Kita tidak tahu apakah Aryo dan Dwi masih terikat kewajiban serupa. Jika masih, wajar bila Menteri Keuangan marah dan menuntut pengembalian dana beasiswa, sesuai kontrak—termasuk soal bunga atau tidak.
Mereka tentu telah lama bergaji dalam poundsterling dan kemungkinan mampu mengembalikan dana tersebut. Jika kurang, pinjaman bank pun bukan hal sulit.
Saya punya teman di Singapura dengan kasus serupa. Anaknya menerima beasiswa negara, namun setelah lulus mendapat tawaran kerja bergaji tinggi di perusahaan besar.
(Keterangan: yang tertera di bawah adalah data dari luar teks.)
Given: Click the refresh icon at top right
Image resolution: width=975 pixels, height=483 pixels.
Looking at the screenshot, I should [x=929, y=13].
Ia memohon bantuan orang tuanya untuk melunasi beasiswa agar bebas memilih karier. Tidak ada kehebohan karena ia tidak membuat pernyataan yang merendahkan negaranya. Yang merasa kehilangan justru orang tuanya, sebab anak itu jarang pulang.
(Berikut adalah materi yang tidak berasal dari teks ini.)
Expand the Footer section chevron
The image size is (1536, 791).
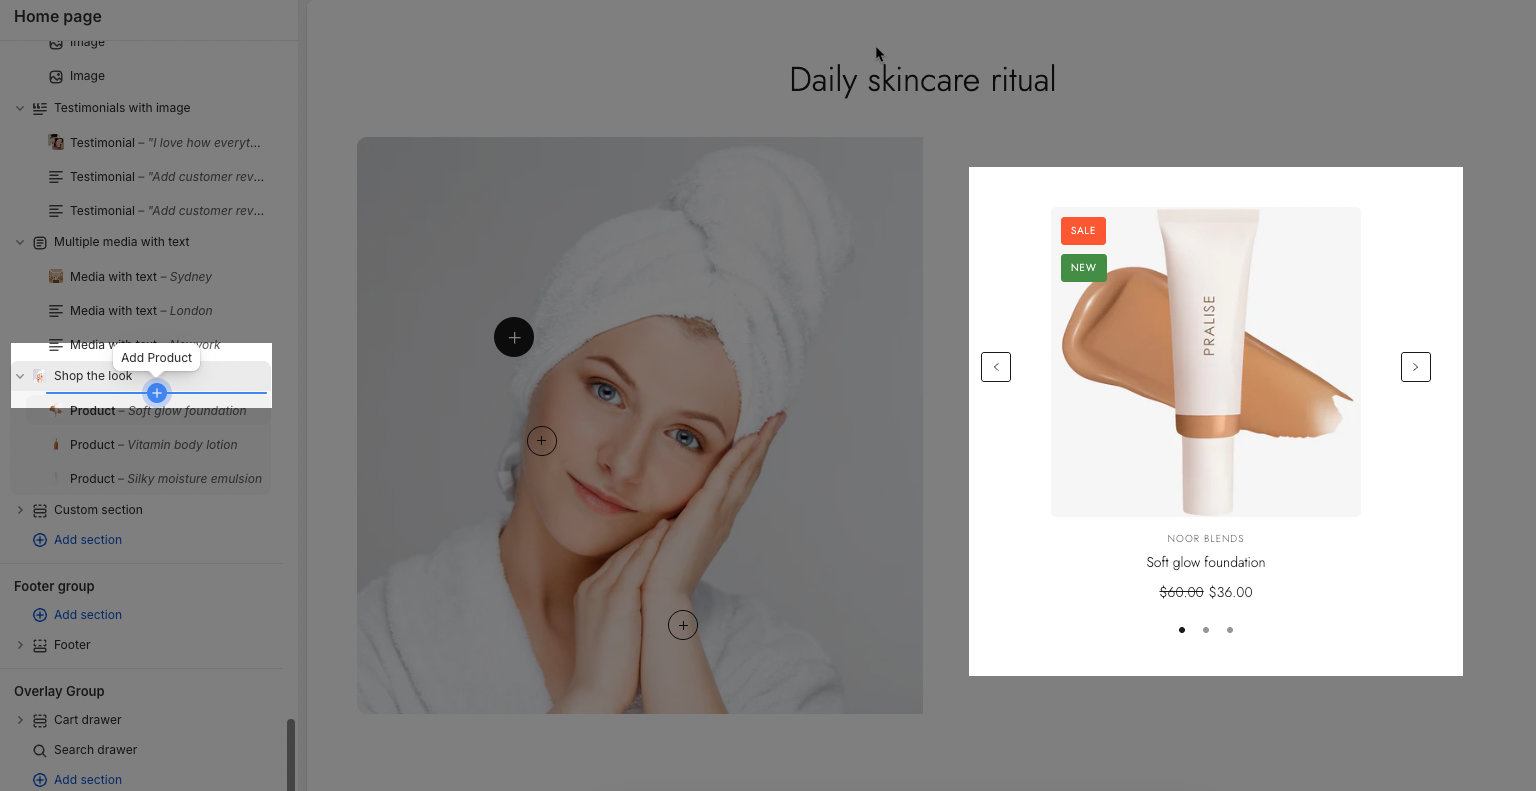(x=20, y=645)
Indonesia pun tidak perlu merasa kehilangan. Kita memiliki ratusan juta anak bangsa. Bahkan bisa jadi anak itu menjadi jaringan penting Indonesia di Inggris. Kita memang memerlukan banyak titik jejaring di negara maju sebagai aset bangsa, meski berada di luar negeri.
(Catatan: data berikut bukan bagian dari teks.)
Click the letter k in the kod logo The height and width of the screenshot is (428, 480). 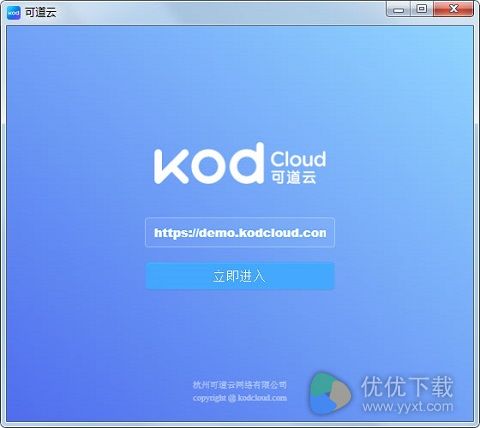tap(171, 166)
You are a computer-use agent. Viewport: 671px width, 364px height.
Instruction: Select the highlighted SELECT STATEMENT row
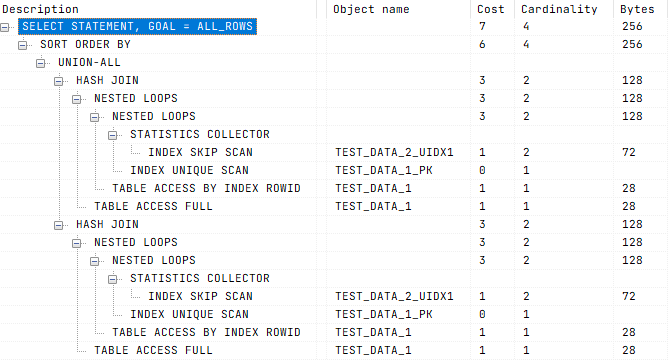point(137,27)

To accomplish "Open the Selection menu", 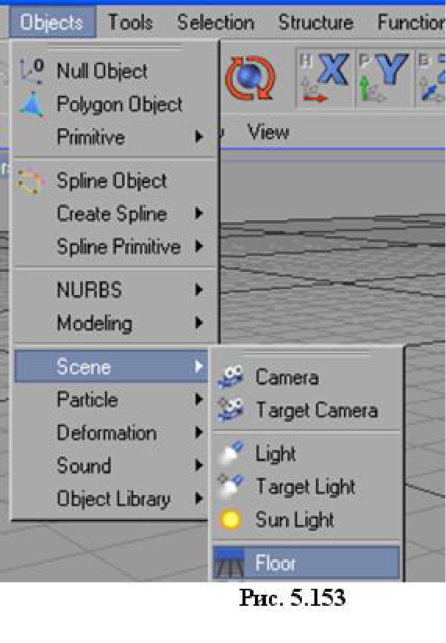I will 216,22.
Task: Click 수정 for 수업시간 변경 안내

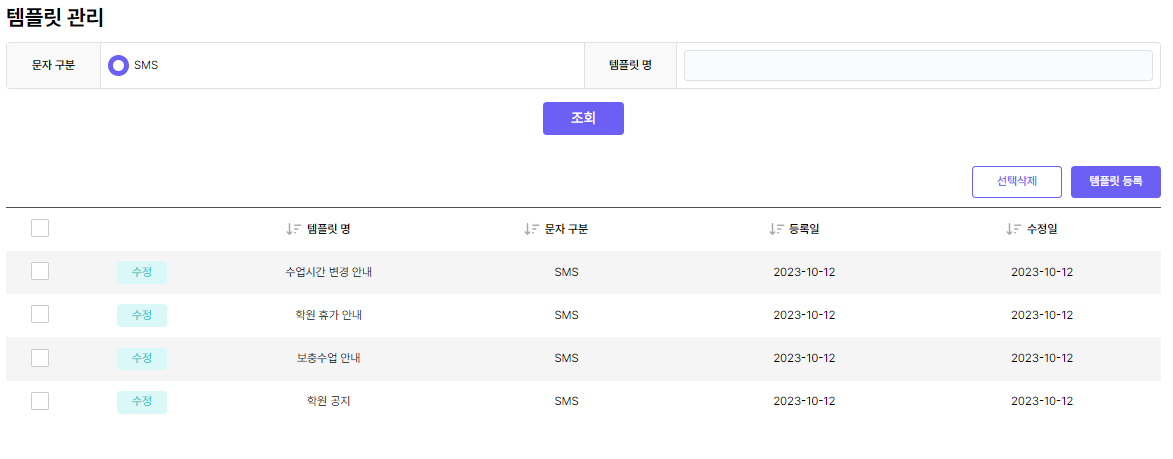Action: coord(142,272)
Barangkali Mbak Dwi cukup meminta maaf. Mengakui bahwa sikapnya muncul dari rasa cinta pada Indonesia yang ingin maju seperti Inggris. Hanya saja, mungkin ada rasa jengkel karena merasa kemajuan itu belum tercapai.
Kejengkelan itu bisa tersimpan dalam alam bawah sadar. Saat ingin menunjukkan kebanggaan, tanpa sadar muncul pula nada kekecewaan.
Mem-blacklist Aryo dan Dwi mungkin berlebihan. Lagi pula usia mereka mungkin sudah tak memenuhi syarat menjadi pegawai negeri.
Apakah 20 tahun lagi mereka akan menyesal seperti yang diperkirakan Menteri Keuangan? Waktu yang akan menjawab. Saat itu anak mereka berusia 38 tahun.
Apakah Indonesia pada 2046 sudah sangat maju hingga membuat mereka menyesal, kita pun akan menyaksikannya bersama. Ketika itu, Pak Purbaya berusia 81 tahun dan Pak Prabowo 95 tahun.
Saya sering bertemu orang Indonesia di luar negeri yang telah menjadi warga negara setempat atau residen tetap. Kebanyakan tetap merasa Indonesia. Namun ketika ditanya apakah ingin kembali menjadi WNI, jawaban mereka tegas: tidak.
Namun bila diizinkan memiliki dua kewarganegaraan, mereka sangat senang—dan salah satunya pasti Indonesia. Setidaknya mereka berharap bisa memperoleh golden visa seumur hidup.
Lalu mengapa persoalan ini begitu heboh?
Kadang kehebohan ada manfaatnya: bisa menutup kehebohan yang lain.